Input for this task:
===

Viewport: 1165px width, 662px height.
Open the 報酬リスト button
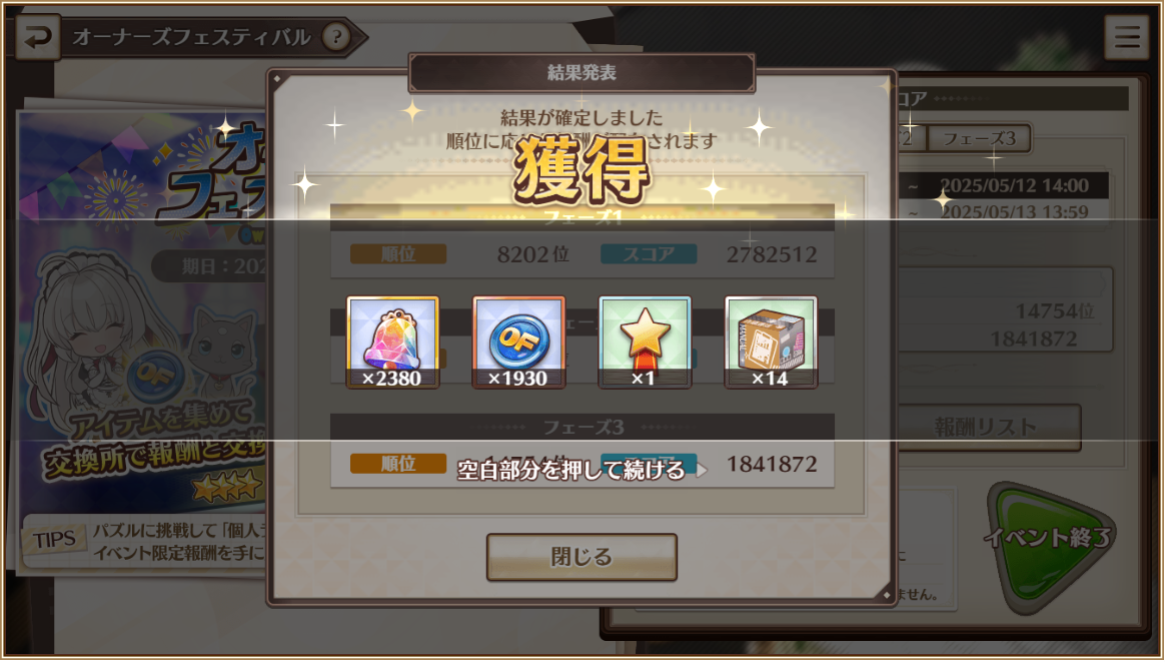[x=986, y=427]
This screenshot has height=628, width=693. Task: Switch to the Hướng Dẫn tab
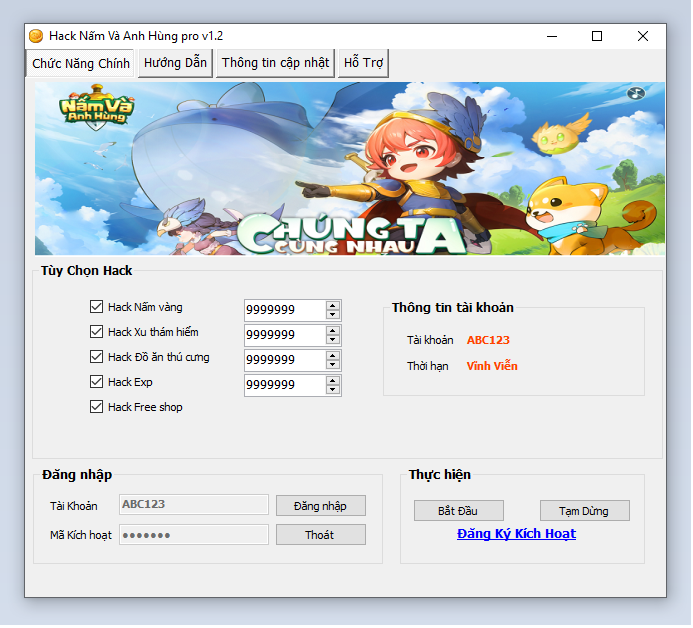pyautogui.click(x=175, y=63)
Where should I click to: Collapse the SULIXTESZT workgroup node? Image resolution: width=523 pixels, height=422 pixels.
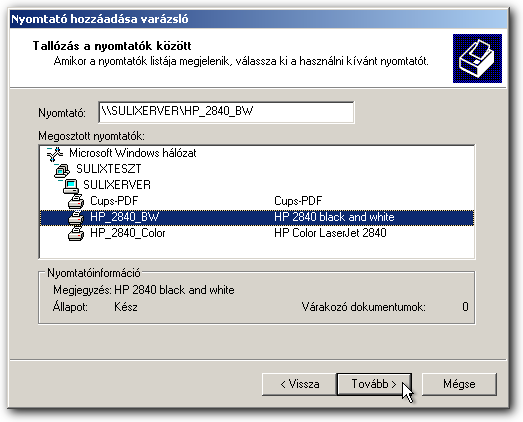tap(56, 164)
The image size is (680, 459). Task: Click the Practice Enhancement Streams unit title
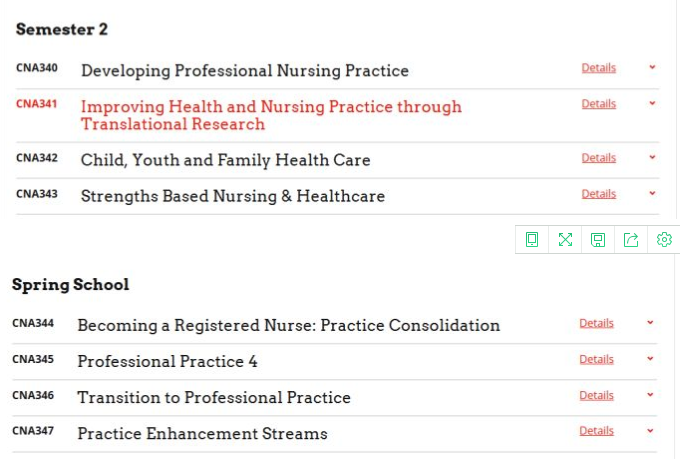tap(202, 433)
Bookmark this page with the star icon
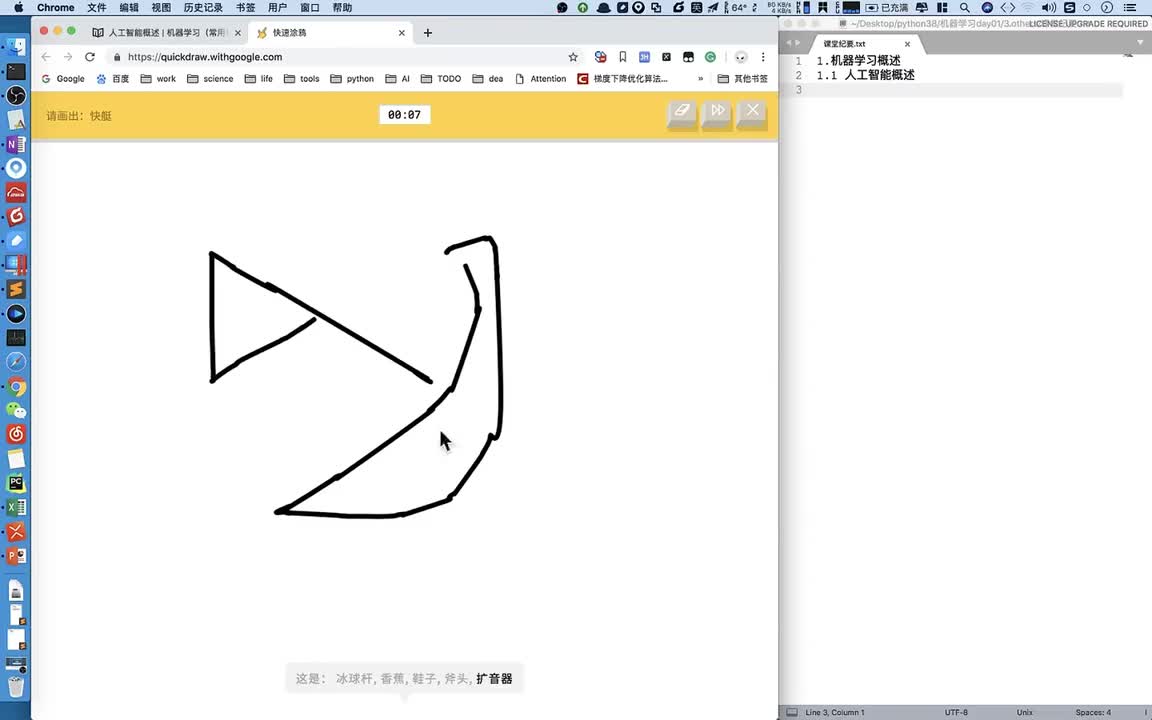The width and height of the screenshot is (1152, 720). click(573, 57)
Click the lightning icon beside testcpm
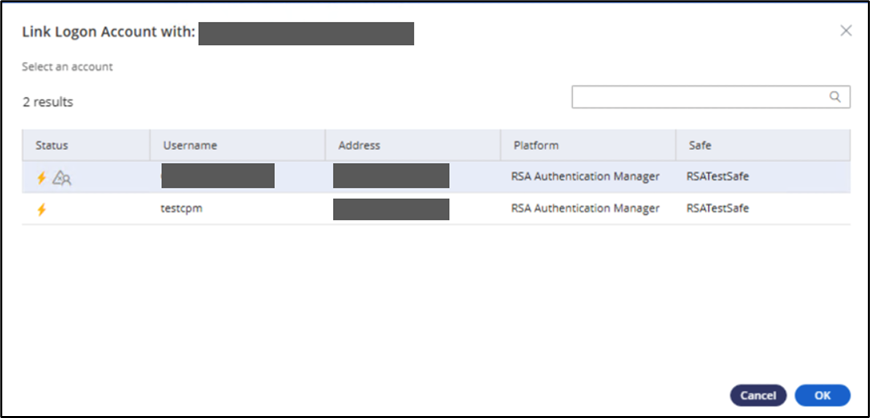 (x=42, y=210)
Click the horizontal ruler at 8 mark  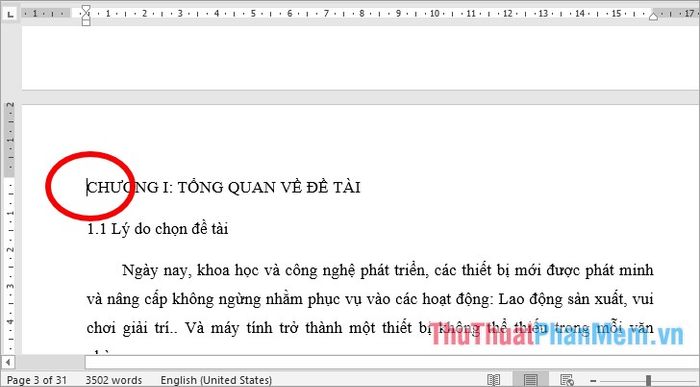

===

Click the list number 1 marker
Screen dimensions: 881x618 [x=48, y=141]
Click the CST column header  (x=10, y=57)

===

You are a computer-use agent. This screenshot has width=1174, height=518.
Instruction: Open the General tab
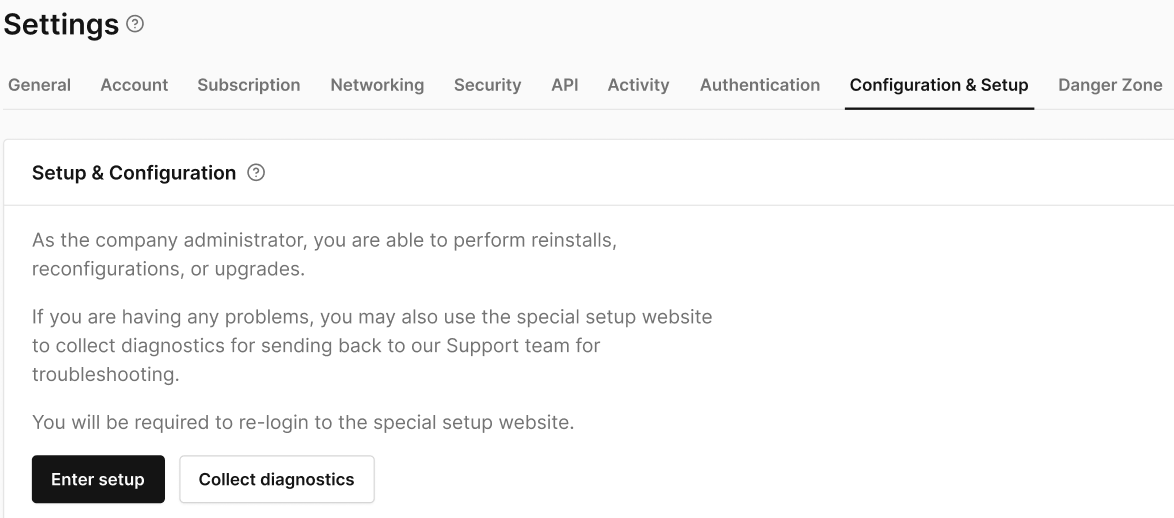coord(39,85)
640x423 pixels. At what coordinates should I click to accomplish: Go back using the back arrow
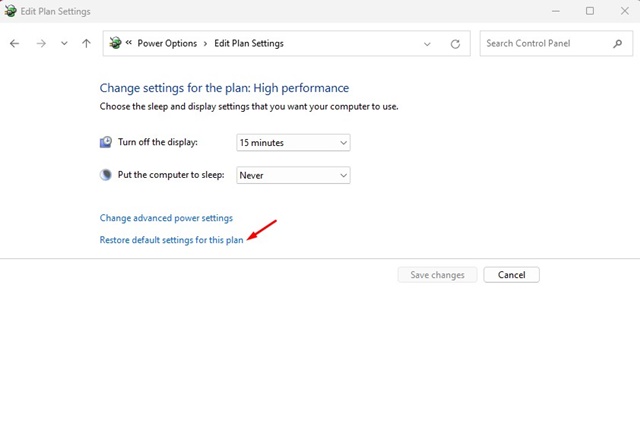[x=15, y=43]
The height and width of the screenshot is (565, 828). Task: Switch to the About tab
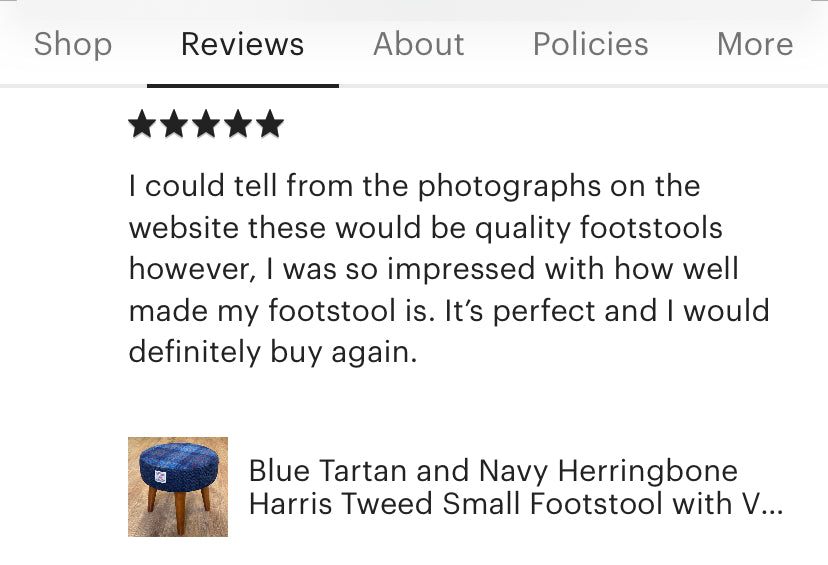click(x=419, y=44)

===

Problem statement: In the listing above, find the line with "Bookmark this page with the star icon" and the line with "Click the horizontal ruler at 8 mark". Transcribe those two and everything between, exactly, leaving out pictures.

Task answer:
Bookmark this page with the star icon
The width and height of the screenshot is (1152, 720). click(573, 57)
Click the lightning icon beside testcpm
 (x=42, y=210)
Click the horizontal ruler at 8 mark  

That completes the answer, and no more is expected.